**Goal of the exercise**
Your answer should consist only of the lines from the line containing "Task: Click the end date 2023-11-06 23:08:32" through the last line below, each repeated exactly.

**Stored records**
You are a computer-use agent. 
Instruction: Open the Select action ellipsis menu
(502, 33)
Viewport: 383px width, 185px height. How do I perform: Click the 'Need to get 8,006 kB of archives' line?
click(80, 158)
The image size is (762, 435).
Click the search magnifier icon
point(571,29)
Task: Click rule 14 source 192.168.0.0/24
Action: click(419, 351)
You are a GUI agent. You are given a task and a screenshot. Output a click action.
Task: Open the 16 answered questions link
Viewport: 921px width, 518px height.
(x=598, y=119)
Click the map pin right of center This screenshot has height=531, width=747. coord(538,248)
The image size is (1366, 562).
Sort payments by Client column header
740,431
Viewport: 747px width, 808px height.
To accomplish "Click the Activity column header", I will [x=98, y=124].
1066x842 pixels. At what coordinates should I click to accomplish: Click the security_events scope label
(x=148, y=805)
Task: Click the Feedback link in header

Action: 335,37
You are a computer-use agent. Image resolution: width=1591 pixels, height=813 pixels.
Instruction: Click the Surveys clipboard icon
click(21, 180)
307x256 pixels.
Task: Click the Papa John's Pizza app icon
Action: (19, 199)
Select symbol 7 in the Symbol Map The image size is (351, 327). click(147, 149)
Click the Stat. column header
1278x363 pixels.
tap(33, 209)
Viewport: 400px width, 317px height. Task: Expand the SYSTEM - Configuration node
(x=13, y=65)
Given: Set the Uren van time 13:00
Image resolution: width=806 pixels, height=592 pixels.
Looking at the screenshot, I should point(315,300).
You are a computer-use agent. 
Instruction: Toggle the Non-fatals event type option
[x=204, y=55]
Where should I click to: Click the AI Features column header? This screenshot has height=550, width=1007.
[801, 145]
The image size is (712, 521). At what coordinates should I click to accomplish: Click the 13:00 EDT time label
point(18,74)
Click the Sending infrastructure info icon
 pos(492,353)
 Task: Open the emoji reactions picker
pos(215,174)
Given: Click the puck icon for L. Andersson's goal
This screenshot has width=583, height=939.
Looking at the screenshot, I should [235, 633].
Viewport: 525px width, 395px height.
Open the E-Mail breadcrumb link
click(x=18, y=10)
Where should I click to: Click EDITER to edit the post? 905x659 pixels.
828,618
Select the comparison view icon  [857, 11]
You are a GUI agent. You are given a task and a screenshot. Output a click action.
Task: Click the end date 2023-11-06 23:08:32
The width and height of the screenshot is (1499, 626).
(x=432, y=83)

**Result**
Task: Click the end date 2023-11-06 23:08:32
The width and height of the screenshot is (1499, 626).
(x=432, y=83)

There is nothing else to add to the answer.